Problem statement
The answer must be every line of the records in which the string "agent" appears.

Source data
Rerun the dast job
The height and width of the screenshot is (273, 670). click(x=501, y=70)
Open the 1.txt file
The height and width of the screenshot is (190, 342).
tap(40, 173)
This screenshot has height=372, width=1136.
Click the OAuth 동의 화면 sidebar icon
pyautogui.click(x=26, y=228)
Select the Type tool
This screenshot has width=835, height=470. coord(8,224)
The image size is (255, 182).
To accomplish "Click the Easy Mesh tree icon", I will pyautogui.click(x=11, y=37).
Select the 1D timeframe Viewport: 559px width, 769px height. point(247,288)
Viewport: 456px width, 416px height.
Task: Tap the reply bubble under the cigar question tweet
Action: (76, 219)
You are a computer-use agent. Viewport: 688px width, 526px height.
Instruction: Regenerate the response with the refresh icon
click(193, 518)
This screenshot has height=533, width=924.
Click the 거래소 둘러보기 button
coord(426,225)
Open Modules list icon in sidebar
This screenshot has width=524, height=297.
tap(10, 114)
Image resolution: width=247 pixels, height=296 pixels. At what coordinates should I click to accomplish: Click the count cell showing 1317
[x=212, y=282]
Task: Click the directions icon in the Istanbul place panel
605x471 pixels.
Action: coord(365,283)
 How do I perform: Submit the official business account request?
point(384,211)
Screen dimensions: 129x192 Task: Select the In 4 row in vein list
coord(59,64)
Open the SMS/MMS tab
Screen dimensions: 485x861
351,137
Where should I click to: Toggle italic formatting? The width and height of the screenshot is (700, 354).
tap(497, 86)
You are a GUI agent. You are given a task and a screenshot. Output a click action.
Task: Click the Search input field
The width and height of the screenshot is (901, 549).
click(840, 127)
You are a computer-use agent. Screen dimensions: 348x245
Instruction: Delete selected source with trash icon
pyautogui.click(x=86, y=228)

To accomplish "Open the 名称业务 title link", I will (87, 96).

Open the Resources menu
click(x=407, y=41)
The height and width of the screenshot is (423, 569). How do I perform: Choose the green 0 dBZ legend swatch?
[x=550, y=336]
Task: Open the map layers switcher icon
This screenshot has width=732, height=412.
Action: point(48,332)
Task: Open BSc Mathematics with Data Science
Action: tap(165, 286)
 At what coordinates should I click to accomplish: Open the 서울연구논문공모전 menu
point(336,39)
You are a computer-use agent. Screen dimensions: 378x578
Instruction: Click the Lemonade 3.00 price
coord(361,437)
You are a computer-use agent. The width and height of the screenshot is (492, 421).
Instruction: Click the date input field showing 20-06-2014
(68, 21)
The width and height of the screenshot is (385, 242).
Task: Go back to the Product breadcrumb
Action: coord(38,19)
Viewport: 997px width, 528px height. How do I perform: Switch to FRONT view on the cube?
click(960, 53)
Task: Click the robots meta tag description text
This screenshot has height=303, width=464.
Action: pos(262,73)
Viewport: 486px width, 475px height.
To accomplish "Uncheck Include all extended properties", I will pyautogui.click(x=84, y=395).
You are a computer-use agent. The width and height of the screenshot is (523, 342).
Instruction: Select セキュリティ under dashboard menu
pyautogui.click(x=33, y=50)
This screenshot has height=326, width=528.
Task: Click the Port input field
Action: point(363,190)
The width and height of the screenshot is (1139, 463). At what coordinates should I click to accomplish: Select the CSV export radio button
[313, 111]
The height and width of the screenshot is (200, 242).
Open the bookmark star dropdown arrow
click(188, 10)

Worked solution
You are a computer-use agent. Viewport: 688px width, 526px height.
You are a GUI agent. You are given a task and a screenshot. Output a click action.
You are a computer-use agent. Screen dimensions: 348x245
You are a computer-use agent. Screen dimensions: 378x578
You are a computer-use agent. The width and height of the screenshot is (492, 421).
You are a computer-use agent. The width and height of the screenshot is (523, 342).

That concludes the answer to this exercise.